Camp Horizon Lets Kids be Kids

Lindsey Sharpe, a UTC 2004 physical therapy grad, grew up going to summer camps. Her dad was a caretaker at a camp, and she worked at one while in college, even meeting her future husband there.

Now at Children’s Hospital in Chattanooga, Sharpe launched Camp Horizon in 2005, benefitting children with disabilities and UTC physical therapy students.

Based on Lookout Mountain, Camp Horizon is open to children from first grade up to 18 years old. And Camp Horizon costs campers nothing. Sharpe provides programmatic support and UTC physical therapy students—for whom their involvement is a service learning opportunity.

“It helps our PT students see and understand that kids with physical disabilities are kids first,” says Cathie Smith, UC Foundation Associate Professor and Vanderbilt Professor of Physical Therapy at UTC. “They go outdoors and do things, they play games, make s’mores, roast marshmallows, and break water balloons. They happen to have a disabling condition. It influences them, but it doesn’t define them.”

Chamberlain Field Reborn

Robert Fisher, a UTC Rhodes scholar (left), and Chancellor Steve Angle join Nathan Harlan (right) in celebrating the reality of Harlan’s idea for a campus Power C.
Robert Fisher, a UTC Rhodes scholar (left), and Chancellor Steve Angle join Nathan Harlan (right) in celebrating the reality of Harlan’s idea for a campus Power C.

In his State of the University address, UTC Chancellor Steve Angle led the campus in a ribbon-cutting ceremony opening the new Chamberlain Field.

Chamberlain Field has expanded from a field of athletic achievement to a hub knitting the campus into a more cohesive community—blending the campus’s past and its future.

Originally named in 1908 for university trustee Capt.
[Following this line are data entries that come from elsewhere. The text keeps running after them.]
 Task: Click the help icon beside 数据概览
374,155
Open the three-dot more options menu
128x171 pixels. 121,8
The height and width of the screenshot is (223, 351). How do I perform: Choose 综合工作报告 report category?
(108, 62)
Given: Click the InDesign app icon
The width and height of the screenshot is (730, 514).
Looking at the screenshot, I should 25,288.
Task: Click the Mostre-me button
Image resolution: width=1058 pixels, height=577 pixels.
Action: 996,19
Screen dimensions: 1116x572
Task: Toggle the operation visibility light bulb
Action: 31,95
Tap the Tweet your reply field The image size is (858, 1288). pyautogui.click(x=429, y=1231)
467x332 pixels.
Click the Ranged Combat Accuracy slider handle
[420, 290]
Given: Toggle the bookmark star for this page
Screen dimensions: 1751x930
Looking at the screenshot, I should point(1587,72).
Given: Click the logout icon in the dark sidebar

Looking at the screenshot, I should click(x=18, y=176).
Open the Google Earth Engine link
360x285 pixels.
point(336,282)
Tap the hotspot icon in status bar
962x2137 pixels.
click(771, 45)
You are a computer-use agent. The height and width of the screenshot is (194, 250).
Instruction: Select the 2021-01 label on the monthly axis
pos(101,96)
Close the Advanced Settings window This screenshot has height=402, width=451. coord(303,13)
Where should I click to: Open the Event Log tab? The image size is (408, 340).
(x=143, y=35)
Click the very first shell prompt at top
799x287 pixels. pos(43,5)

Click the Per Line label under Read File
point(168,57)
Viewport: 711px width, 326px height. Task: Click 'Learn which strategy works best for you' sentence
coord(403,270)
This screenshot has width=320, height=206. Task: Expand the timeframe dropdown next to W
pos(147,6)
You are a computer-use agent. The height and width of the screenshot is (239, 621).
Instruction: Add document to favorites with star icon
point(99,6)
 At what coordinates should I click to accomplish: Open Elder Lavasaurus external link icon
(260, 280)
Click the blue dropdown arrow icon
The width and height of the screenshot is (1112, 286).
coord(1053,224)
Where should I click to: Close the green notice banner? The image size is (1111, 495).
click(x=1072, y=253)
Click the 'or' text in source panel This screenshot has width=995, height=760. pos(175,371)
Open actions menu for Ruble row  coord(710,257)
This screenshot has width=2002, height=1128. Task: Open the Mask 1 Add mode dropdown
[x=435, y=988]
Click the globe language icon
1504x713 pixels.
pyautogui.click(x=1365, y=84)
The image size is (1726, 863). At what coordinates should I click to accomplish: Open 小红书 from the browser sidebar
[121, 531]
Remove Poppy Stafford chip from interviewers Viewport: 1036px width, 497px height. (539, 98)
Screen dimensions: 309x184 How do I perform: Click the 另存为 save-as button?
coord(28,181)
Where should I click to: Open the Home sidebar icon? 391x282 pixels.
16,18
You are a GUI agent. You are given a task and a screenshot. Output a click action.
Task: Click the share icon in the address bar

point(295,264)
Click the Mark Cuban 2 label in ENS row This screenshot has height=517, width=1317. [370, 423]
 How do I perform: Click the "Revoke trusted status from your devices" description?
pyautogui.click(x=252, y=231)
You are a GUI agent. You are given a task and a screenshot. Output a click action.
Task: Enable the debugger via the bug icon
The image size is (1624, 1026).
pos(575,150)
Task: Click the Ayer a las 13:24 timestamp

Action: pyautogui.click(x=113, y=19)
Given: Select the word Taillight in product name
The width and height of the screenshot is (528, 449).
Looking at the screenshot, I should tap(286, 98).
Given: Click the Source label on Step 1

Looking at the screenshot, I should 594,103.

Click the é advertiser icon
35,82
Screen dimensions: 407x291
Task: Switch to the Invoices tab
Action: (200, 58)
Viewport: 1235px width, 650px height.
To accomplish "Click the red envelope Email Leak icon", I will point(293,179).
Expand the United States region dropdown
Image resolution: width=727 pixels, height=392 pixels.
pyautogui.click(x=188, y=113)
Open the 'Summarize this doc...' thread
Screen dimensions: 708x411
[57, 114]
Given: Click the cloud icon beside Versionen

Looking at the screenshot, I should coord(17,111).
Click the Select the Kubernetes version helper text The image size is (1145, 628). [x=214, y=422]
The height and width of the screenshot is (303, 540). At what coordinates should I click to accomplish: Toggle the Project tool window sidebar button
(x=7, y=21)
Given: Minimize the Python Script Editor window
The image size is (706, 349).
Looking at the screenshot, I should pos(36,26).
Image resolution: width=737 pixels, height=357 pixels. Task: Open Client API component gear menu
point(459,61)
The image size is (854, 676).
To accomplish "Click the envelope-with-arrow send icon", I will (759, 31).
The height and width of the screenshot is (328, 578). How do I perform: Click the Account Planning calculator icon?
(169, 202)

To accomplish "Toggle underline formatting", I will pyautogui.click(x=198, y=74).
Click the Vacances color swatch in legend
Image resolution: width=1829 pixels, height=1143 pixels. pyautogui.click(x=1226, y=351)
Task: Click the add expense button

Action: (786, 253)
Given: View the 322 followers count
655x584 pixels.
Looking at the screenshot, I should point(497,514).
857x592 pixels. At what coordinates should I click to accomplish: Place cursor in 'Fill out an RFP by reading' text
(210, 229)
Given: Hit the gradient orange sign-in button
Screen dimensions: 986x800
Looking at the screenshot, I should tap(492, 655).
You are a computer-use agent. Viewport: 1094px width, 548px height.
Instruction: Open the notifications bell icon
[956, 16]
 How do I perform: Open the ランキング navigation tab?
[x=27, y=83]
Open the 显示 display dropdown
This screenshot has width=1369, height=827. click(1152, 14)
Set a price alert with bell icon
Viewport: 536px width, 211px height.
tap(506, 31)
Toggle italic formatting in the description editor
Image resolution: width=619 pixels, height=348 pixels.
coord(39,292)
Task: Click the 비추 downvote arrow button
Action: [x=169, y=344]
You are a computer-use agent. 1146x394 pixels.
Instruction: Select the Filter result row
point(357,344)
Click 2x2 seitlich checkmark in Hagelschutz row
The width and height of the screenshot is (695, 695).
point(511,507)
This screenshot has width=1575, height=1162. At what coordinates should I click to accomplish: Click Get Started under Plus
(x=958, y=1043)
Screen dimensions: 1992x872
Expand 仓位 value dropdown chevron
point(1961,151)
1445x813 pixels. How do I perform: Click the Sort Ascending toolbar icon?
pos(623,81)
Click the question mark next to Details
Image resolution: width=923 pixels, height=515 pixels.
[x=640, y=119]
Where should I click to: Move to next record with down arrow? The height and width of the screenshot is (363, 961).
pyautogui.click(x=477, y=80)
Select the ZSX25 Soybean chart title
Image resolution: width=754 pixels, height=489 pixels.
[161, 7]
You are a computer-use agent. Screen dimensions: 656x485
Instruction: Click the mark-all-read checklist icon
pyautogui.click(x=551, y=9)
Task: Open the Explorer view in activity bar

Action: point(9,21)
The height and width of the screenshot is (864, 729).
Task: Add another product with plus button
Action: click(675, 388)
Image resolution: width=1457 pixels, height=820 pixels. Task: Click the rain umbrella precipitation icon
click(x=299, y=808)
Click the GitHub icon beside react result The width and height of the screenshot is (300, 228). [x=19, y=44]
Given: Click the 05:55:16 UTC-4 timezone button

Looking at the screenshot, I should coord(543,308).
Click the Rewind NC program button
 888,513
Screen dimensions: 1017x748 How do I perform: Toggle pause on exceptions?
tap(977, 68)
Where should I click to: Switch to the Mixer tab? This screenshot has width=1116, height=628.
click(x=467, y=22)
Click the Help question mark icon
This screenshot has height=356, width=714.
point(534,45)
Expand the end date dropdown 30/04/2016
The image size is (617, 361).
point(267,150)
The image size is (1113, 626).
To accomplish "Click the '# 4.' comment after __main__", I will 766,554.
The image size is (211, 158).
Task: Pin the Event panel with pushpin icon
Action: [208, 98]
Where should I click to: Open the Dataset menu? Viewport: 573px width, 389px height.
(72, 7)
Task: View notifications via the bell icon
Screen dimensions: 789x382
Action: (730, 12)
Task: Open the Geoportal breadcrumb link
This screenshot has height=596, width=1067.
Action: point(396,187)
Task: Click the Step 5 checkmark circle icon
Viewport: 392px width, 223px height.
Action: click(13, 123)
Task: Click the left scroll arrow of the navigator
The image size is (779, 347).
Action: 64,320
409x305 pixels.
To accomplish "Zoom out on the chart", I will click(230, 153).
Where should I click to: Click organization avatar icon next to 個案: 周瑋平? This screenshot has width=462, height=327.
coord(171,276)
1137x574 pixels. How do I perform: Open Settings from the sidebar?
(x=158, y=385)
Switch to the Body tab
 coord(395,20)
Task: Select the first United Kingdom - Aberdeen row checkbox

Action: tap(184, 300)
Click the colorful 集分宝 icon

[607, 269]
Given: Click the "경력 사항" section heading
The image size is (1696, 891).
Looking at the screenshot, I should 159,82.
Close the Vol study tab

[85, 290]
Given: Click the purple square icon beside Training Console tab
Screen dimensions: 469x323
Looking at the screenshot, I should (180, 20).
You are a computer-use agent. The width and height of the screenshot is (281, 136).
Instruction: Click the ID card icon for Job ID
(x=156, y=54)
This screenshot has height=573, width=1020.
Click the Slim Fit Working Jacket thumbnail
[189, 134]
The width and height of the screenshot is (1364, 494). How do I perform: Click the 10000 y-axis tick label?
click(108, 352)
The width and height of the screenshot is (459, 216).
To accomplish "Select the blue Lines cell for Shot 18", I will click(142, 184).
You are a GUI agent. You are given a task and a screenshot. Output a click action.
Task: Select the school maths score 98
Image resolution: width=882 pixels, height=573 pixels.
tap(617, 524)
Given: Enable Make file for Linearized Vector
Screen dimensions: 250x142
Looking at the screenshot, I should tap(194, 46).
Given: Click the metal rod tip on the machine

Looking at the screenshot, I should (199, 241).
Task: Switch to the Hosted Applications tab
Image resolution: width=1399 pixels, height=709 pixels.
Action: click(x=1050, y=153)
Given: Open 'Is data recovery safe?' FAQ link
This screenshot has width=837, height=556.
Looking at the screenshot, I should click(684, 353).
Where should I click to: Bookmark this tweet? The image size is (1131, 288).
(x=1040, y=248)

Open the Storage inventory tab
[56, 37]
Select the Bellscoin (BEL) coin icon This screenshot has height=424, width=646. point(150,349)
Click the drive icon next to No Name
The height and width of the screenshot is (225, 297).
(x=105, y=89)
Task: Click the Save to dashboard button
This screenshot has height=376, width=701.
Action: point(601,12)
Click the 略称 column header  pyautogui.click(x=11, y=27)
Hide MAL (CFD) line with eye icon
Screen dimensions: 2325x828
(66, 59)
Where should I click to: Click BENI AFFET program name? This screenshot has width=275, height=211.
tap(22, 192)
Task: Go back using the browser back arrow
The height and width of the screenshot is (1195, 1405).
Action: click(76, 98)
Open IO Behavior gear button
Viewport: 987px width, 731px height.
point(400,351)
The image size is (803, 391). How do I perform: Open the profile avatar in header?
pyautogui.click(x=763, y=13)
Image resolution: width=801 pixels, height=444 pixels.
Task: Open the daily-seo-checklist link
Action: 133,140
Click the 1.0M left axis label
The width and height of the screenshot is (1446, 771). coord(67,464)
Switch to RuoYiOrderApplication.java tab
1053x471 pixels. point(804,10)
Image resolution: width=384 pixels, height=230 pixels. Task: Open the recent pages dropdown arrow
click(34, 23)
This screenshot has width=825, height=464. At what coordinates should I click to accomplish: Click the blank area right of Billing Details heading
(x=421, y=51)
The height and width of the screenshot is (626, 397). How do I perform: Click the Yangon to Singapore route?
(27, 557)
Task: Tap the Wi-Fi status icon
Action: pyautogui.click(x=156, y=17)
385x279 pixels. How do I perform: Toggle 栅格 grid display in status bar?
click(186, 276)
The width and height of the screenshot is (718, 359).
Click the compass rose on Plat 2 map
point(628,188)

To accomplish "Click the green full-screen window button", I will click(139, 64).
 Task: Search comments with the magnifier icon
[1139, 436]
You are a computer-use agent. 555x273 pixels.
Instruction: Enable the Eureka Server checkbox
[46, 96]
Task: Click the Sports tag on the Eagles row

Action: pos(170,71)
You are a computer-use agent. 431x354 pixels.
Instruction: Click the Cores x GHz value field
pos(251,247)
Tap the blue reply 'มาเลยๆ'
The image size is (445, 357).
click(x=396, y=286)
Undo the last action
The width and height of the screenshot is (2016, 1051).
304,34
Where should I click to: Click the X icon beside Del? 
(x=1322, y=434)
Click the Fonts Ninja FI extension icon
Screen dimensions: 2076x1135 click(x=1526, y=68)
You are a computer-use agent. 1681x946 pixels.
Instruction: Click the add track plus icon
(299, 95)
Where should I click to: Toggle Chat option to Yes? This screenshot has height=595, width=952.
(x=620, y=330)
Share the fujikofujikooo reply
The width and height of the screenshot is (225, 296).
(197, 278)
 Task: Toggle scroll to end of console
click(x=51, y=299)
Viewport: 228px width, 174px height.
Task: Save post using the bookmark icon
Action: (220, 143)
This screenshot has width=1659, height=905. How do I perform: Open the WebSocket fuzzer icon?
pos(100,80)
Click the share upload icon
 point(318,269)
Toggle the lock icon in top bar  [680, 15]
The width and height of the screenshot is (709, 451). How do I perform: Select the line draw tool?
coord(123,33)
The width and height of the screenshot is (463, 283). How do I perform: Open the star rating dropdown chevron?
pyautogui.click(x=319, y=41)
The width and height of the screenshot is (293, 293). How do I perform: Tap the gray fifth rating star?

Hiram Chamberlain (and later rededicated in 1961 to include his son, Morrow Chamberlain, also a trustee), the field wears the name proudly.

While a student, Nathan Harlan noticed the absence of a prominent Power C on campus. “We brand the Power C and wear it on T-shirts, but there was nothing on campus that we could cling to and say, ‘Hey, this is our spot for students,’” he says.

“Having a giant Power C in the heart of campus is not only great marketing for UTC, but it lets us show pride in our university.” It now has been installed on the Oak Street hill.

Professor Rises to the Call for Smart Cities Initiative

Mina Sartipi on the Chatannooga walkway between the Aquarium and Hunter Museum of American Art
Professor Mina Sartipi on the road to success.

Mina Sartipi, UTC professor of computer science and engineering, recently received National Science Foundation funding to test how an urban network of connected vehicles can integrate to improve efficiency and operate safely in severe weather.

Sartipi’s grant is part of the White House’s Smart Cities Initiative launched in 2015 to make cities “laboratories for innovation” where communities, federal agencies and universities work together to develop new technologies “that can help make our cities more inhabitable, cleaner and equitable.”

As part of this initiative, Sartipi works with students to research the potential of smart electric grids to harness high-speed broadband to solve urban problems like pollution and congestion.